PROBLEM TO SOLVE:
Reproduce every line of the data below without any changes.

DATA SHOWN:
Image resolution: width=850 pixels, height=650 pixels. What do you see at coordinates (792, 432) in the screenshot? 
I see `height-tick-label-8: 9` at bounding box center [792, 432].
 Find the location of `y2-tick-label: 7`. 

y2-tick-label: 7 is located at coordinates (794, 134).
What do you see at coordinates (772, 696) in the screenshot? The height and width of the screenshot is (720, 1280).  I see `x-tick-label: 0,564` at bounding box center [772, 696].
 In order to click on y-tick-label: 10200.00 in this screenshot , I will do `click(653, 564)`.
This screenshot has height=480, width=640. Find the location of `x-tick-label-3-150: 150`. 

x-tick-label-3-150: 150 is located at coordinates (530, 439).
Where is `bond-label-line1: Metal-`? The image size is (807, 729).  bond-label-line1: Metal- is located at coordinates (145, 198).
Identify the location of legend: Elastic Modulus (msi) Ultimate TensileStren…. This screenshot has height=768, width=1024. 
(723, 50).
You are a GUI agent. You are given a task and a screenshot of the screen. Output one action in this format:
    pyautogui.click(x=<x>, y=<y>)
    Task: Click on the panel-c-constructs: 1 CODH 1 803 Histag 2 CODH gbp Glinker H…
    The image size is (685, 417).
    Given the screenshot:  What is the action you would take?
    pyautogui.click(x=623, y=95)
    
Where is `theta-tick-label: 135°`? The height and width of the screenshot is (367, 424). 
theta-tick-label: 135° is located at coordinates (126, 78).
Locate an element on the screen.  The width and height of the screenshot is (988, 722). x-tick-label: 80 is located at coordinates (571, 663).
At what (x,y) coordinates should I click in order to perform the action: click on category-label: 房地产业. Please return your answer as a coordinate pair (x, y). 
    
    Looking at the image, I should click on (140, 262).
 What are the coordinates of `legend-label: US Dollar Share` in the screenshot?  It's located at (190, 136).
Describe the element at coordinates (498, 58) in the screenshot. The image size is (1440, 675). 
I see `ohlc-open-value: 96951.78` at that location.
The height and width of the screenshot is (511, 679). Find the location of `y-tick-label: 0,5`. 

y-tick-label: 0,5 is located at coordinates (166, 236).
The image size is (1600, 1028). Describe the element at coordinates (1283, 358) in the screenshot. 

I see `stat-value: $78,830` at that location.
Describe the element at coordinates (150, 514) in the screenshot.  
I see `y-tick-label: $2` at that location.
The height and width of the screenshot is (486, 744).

RESULT BELOW:
Image resolution: width=850 pixels, height=650 pixels. What do you see at coordinates (792, 432) in the screenshot? 
I see `height-tick-label-8: 9` at bounding box center [792, 432].
 Find the location of `y2-tick-label: 7`. 

y2-tick-label: 7 is located at coordinates (794, 134).
What do you see at coordinates (772, 696) in the screenshot? The height and width of the screenshot is (720, 1280).  I see `x-tick-label: 0,564` at bounding box center [772, 696].
 In order to click on y-tick-label: 10200.00 in this screenshot , I will do `click(653, 564)`.
This screenshot has height=480, width=640. Find the location of `x-tick-label-3-150: 150`. 

x-tick-label-3-150: 150 is located at coordinates (530, 439).
Where is `bond-label-line1: Metal-`? The image size is (807, 729).  bond-label-line1: Metal- is located at coordinates (145, 198).
Identify the location of legend: Elastic Modulus (msi) Ultimate TensileStren…. This screenshot has height=768, width=1024. 
(723, 50).
You are a GUI agent. You are given a task and a screenshot of the screen. Output one action in this format:
    pyautogui.click(x=<x>, y=<y>)
    Task: Click on the panel-c-constructs: 1 CODH 1 803 Histag 2 CODH gbp Glinker H…
    The image size is (685, 417).
    Given the screenshot:  What is the action you would take?
    pyautogui.click(x=623, y=95)
    
Where is `theta-tick-label: 135°`? The height and width of the screenshot is (367, 424). 
theta-tick-label: 135° is located at coordinates (126, 78).
Locate an element on the screen.  The width and height of the screenshot is (988, 722). x-tick-label: 80 is located at coordinates (571, 663).
At what (x,y) coordinates should I click in order to perform the action: click on category-label: 房地产业. Please return your answer as a coordinate pair (x, y). 
    
    Looking at the image, I should click on (140, 262).
 What are the coordinates of `legend-label: US Dollar Share` in the screenshot?  It's located at (190, 136).
Describe the element at coordinates (498, 58) in the screenshot. The image size is (1440, 675). 
I see `ohlc-open-value: 96951.78` at that location.
The height and width of the screenshot is (511, 679). Find the location of `y-tick-label: 0,5`. 

y-tick-label: 0,5 is located at coordinates (166, 236).
The image size is (1600, 1028). Describe the element at coordinates (1283, 358) in the screenshot. 

I see `stat-value: $78,830` at that location.
Describe the element at coordinates (150, 514) in the screenshot.  
I see `y-tick-label: $2` at that location.
The height and width of the screenshot is (486, 744).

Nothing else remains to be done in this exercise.